List every line of the records below as a numbered list, skipping blank lines and leaving out the pictures.
::::
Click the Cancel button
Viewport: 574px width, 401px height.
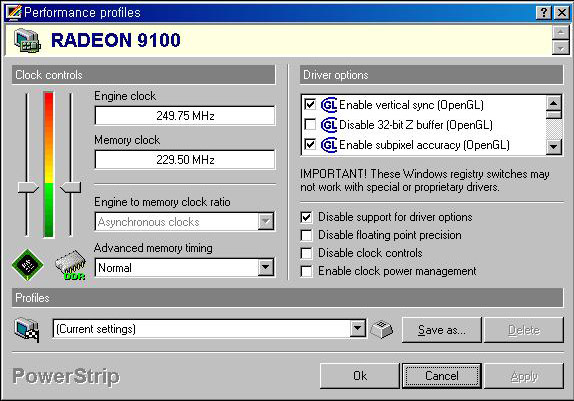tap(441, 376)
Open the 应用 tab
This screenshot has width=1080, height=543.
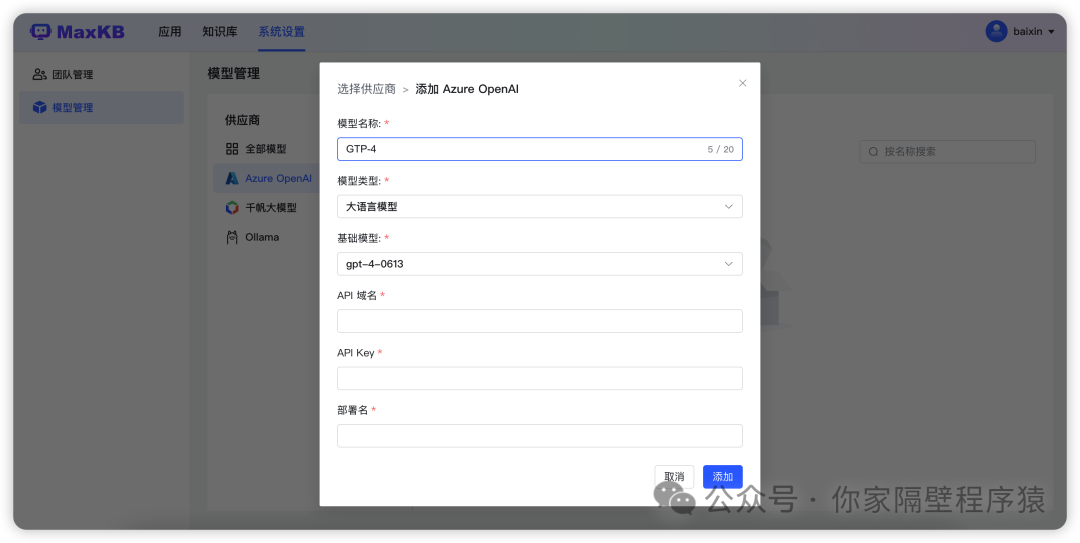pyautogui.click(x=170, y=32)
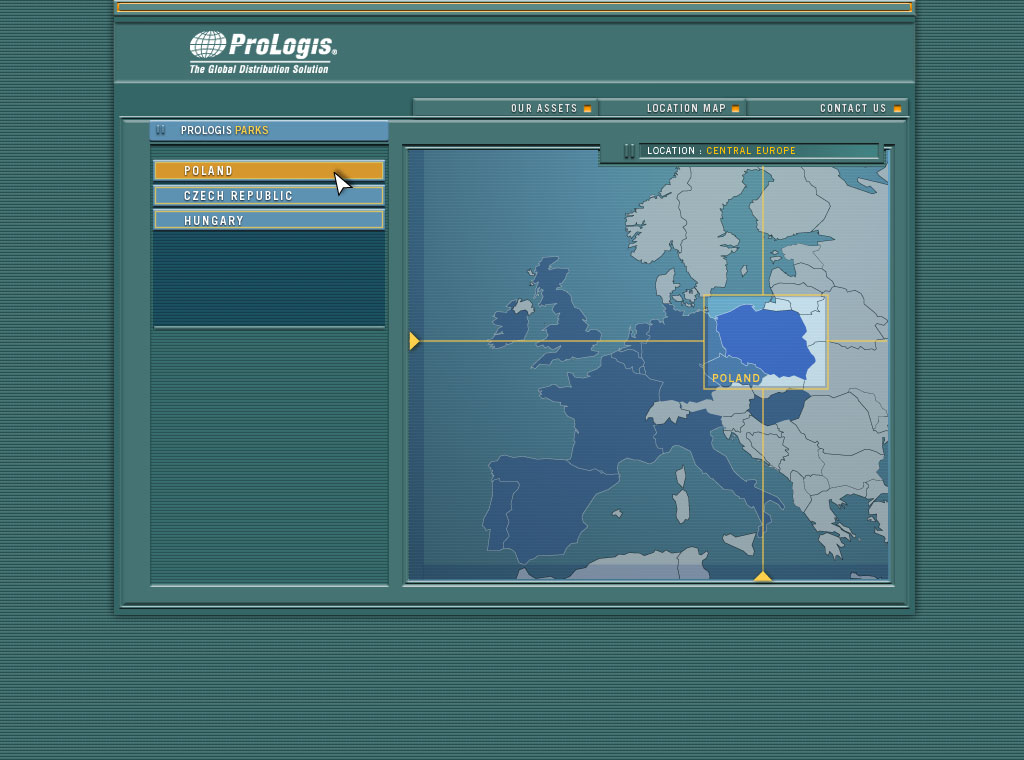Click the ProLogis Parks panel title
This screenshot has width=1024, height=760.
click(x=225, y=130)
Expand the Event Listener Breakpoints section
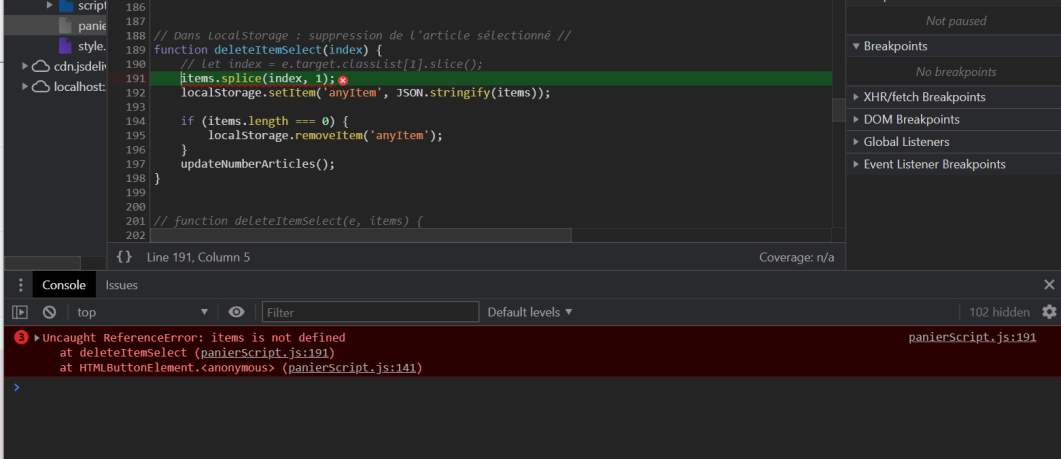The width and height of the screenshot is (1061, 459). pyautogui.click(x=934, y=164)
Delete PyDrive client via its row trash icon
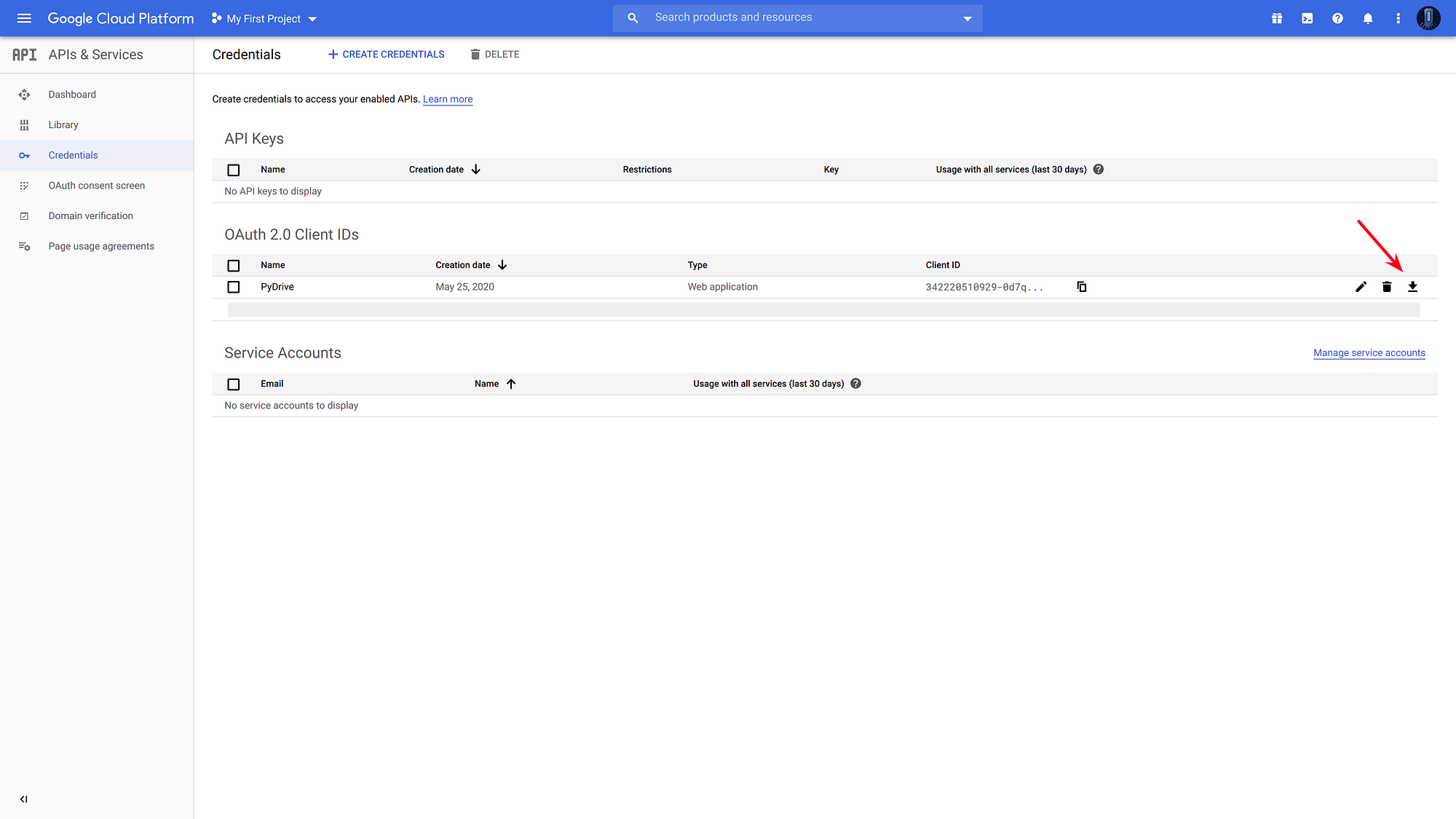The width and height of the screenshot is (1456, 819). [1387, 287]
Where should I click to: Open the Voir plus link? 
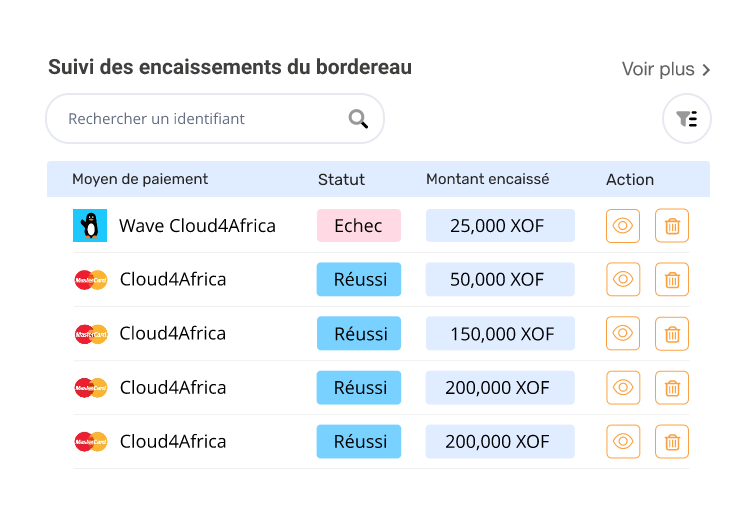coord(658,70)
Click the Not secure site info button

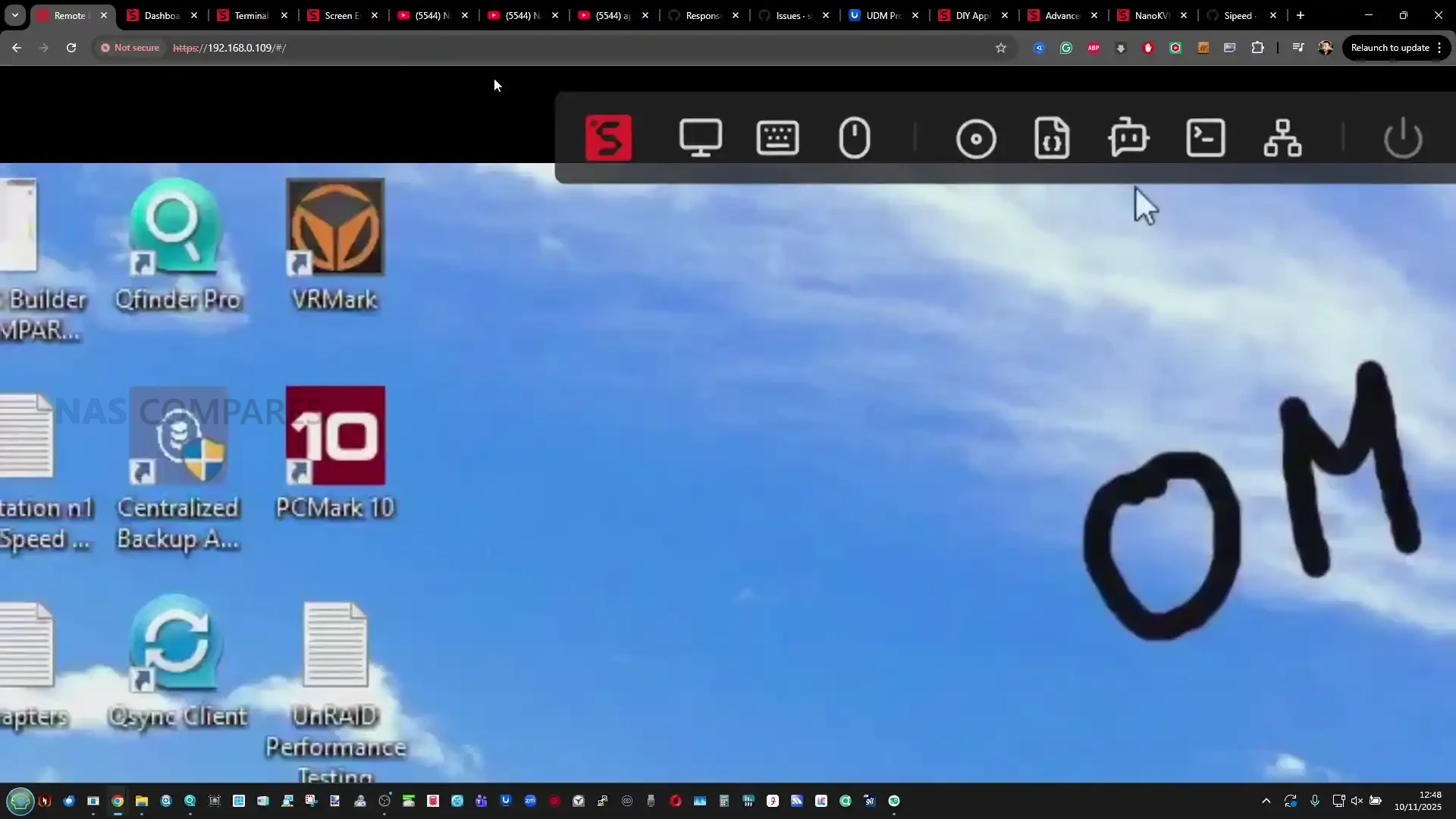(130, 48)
::::
> _EXERCISE RESULT_
1. Click the Cancel button
2. Viewport: 574px width, 401px height.
3. tap(441, 376)
4. Open the 应用 tab
5. This screenshot has width=1080, height=543.
6. pyautogui.click(x=170, y=32)
7. Click the ProLogis Parks panel title
8. This screenshot has width=1024, height=760.
9. click(x=225, y=130)
10. Expand the Event Listener Breakpoints section
11. The width and height of the screenshot is (1061, 459). pyautogui.click(x=934, y=164)
12. Delete PyDrive client via its row trash icon
13. The width and height of the screenshot is (1456, 819). [1387, 287]
14. Where should I click to: Open the Voir plus link? 
15. coord(658,70)
16. Click the Not secure site info button
17. (130, 48)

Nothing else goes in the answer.